Julie and I had led on the procurement for an accessibility solution for Moodle. We worked with stakeholders on the requirements and reviewed tender documents and arranged product demonstrations. We were very excited to finally use Blackboard Ally on our Moodle modules so we could see how the requirements translated into practice.

Olivia’s Blackboard Ally experience

I asked for Blackboard Ally accessibility check to be switched on for two modules that my team manage:

  • Programme Administrator Training – online module for staff who are course officers for programmes
  • Learning with Moodle – online module to introduce student to key Moodle functionality and provide them with an opportunity of trying out different features before they use them on their module.

The module resources are Moodle HTML resources including Book, Labels and Pages. There are no external files (e.g., Word/PDFs) available on these modules.

I decided to tackle the accessibility issues by accessing the module level accessibility report. The report organised the module accessibility issues into:

  • low scoring content and
  • content with the easiest issues to fix.

I found this to be an effective way to systematically work through accessibility issues on the module. As I fixed each piece of content, I could see my accessibility score increase and it encouraged me to keep fixing to try to reach a 100% accessibility. While the perfect score eluded me, I feel more confident that the content we have produced is more accessible to all staff and students.

In terms of challenges, Ally flagged colour contrast issues that weren’t picked up as contrast issues in other tools – WAVE accessibility evaluation tool and WebAim contrast checker. As these were screenshots of systems, I couldn’t fix the contrast and had to live with the fact that I could not reach a 100% module accessibility score!

Julie’s Blackboard Ally experience

With my Senior Lecturer hat on, I have been using the Blackboard Ally tool on a new module that I teach with Jane Secker for LEaD’s MA Academic Practice. The module is EDM124: Developing Digital Education and as we cover accessibility in the module, we felt it was important to ensure that our own content is as accessible as possible.

As this was a new module, we started from scratch with an empty Moodle course. Module resources are primarily PowerPoint slides, Word documents and links to recordings of teaching sessions. We also use the Moodle forums to post regular updates to students.

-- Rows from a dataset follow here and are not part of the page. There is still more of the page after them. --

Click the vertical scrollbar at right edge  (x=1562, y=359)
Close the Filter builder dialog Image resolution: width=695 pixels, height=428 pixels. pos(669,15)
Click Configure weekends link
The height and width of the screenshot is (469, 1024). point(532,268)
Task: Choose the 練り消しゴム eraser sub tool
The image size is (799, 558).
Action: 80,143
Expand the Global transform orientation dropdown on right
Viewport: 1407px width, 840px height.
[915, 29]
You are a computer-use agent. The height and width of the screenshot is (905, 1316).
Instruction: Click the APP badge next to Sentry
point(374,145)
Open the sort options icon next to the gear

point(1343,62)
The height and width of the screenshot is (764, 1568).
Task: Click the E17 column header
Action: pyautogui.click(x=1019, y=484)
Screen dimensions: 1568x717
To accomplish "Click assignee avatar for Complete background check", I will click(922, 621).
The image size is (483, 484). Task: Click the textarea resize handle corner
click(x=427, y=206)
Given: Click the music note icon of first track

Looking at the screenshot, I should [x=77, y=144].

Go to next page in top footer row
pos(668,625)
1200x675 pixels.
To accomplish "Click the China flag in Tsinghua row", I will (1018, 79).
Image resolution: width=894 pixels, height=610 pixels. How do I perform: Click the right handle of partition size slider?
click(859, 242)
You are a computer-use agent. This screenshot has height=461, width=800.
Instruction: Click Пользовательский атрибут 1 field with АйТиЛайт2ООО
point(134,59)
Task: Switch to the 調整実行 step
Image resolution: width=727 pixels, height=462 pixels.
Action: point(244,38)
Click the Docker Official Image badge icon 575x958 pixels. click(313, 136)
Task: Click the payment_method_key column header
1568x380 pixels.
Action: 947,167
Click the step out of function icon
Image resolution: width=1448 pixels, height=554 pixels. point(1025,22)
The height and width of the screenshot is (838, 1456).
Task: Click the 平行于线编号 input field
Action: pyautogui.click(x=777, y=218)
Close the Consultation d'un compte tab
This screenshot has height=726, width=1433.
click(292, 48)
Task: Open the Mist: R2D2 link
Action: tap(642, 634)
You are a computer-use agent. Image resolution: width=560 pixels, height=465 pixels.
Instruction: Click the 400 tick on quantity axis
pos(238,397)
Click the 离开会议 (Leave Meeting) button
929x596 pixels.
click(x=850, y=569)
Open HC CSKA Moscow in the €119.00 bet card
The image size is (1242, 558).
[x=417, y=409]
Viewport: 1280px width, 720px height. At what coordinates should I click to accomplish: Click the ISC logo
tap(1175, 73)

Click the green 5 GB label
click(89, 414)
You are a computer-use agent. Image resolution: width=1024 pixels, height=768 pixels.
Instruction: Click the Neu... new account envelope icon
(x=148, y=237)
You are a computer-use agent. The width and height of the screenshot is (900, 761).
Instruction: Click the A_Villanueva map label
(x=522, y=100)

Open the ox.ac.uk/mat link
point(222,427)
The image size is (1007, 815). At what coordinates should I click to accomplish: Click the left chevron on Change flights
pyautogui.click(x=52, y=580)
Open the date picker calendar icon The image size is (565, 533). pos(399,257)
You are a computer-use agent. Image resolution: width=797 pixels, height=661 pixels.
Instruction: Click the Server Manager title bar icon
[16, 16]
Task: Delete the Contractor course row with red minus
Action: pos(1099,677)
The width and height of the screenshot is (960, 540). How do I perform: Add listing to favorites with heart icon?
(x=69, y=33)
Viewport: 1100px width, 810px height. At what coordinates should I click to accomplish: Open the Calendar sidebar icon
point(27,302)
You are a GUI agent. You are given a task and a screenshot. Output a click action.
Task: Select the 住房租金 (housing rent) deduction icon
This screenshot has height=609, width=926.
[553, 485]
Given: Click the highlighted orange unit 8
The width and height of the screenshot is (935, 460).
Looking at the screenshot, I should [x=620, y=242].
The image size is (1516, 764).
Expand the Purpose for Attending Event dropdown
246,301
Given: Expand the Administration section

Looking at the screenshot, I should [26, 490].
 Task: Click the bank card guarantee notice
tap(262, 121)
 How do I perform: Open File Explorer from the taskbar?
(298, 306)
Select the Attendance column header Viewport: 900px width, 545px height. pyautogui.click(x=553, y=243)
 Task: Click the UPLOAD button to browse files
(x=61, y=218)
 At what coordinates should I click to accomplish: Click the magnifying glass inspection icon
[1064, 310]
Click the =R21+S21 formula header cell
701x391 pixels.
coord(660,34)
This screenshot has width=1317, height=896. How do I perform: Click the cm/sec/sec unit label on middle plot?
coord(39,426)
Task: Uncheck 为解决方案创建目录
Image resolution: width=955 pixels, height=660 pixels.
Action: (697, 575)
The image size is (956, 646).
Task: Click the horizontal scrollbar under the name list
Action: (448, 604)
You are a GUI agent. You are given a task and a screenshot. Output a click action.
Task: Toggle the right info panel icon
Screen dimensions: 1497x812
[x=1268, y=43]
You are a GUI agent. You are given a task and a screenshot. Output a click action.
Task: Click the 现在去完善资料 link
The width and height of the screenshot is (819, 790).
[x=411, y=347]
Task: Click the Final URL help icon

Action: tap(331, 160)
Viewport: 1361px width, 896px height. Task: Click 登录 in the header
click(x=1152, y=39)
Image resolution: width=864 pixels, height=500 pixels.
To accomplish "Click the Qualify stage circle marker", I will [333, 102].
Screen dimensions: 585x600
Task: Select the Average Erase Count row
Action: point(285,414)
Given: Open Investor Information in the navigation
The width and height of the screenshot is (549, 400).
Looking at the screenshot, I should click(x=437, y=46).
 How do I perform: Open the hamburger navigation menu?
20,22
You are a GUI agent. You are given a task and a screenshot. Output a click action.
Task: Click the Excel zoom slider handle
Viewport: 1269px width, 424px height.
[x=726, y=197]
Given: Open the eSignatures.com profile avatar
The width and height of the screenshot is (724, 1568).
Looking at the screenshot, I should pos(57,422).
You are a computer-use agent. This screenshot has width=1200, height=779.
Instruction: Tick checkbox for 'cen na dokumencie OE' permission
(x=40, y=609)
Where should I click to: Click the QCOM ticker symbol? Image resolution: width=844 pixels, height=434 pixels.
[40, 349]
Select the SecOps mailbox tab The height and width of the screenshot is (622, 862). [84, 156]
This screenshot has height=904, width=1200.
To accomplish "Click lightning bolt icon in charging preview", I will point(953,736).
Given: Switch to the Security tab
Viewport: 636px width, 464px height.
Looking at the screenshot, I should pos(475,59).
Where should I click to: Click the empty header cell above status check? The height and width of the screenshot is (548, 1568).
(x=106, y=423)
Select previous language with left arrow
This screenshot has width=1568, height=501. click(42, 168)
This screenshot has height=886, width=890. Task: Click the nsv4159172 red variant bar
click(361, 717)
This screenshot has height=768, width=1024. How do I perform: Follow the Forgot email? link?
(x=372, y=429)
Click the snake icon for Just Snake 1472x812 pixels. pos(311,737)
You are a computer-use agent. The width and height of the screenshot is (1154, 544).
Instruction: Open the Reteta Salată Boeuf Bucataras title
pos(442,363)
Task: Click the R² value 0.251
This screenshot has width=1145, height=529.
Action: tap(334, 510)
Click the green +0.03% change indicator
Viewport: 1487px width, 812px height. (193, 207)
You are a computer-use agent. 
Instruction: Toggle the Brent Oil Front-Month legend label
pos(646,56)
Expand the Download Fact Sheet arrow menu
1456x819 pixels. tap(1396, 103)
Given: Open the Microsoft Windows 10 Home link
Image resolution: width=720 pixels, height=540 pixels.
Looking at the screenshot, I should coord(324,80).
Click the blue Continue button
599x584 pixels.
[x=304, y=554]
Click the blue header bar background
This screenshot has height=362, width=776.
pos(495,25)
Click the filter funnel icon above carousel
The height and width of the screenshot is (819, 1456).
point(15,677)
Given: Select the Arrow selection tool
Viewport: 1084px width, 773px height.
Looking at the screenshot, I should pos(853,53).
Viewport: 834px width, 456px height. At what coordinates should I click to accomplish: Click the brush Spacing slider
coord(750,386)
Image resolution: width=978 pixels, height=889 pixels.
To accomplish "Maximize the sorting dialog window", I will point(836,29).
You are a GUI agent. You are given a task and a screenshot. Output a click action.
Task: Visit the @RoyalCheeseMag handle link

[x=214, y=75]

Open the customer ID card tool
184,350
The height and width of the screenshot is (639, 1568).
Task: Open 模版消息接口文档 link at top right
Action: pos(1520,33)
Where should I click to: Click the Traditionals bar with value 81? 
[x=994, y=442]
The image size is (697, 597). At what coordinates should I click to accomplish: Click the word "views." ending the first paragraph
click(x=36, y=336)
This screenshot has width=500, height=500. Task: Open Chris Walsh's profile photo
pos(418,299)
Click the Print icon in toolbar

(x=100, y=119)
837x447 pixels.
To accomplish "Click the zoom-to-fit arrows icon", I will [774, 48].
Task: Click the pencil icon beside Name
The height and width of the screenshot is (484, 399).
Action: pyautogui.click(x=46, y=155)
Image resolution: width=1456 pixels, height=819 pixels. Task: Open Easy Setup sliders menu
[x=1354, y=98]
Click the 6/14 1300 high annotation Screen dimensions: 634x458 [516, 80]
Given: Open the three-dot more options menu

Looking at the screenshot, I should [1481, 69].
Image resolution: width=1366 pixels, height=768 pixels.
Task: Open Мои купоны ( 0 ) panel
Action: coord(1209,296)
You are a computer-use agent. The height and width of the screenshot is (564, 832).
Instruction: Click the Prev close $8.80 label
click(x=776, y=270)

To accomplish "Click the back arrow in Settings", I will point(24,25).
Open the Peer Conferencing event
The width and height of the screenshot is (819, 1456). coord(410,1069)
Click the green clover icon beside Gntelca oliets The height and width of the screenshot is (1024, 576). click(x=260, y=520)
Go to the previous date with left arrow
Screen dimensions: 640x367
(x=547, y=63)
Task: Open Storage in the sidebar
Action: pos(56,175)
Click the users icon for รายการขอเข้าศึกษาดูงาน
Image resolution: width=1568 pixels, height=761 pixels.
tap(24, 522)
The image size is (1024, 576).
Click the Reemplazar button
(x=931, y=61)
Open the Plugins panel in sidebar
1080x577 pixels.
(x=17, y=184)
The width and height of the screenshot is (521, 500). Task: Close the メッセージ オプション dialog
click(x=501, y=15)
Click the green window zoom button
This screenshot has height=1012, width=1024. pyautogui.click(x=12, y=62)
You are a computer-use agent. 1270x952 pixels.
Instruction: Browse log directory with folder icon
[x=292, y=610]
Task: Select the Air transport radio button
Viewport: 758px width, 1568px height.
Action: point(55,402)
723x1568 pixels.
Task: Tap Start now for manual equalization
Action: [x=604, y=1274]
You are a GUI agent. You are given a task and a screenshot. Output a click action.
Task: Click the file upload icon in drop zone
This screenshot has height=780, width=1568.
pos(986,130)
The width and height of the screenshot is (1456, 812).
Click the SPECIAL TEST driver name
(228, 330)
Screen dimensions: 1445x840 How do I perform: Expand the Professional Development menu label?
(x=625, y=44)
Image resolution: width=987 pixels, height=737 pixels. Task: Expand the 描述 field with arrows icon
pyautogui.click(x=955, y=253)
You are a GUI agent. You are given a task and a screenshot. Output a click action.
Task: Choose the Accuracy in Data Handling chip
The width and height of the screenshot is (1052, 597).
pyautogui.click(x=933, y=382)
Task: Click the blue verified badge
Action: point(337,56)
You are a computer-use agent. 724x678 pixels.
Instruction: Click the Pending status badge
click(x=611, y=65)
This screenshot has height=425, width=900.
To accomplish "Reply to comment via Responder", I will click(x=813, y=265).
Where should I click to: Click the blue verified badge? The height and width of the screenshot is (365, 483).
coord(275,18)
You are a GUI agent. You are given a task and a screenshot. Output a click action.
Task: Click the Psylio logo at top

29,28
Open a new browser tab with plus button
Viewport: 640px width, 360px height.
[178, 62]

Before uploading content to Moodle, I have been using the accessibility checkers in PowerPoint and Word to review issues such as missing alternative (ALT) text for images, colour contrast and slide reading order in PowerPoint. As a result of using the Microsoft accessibility checker, the files uploaded to Moodle were given a high accessibility score by the Blackboard Ally tool, but despite the Microsoft checker reporting no issues, the Blackboard Ally report often found some additional items to fix. As Olivia found, there were some issues reported with colour contrast that weren’t flagged up by other checkers.

Like Olivia, I enjoyed the challenge of trying to improve the accessibility score and the system helpfully guides you through where fixes could be made. There are some items I can’t resolve at the moment as they require a wider change to some of the common documents used across the MA programme (e.g., assessment marking sheets), so I have to satisfy myself that a 99% score overall is the best that we can get to at this stage.

Lessons learned

  • Delete content that you do not need. Don’t just hide it as it is counted in your accessibility score. Your older content might be from a time before you started using accessibility checkers and tools and is likely to generate a low accessibility score. It also makes it more time consuming to work through your module accessibility report.
  • Use the in-built accessibility checkers for documents such as Word or PowerPoint and PDF before you upload to Moodle. This will help to correct many issues in advance of using the Ally tool.
  • Remember Blackboard Ally is a tool and that you still need to use your own judgement on the accessibility of a piece of content. For example, you can get a high accessibility score by adding ALT text into an image, but Ally doesn’t know if the ALT text is meaningful. The Poet tool is a great resource to learn more about writing effective ALT text. Likewise, we both experienced challenges around colour contrast that weren’t picked up by other tools.
  • 100% on the Ally report would be nice, but anything above 90% is excellent!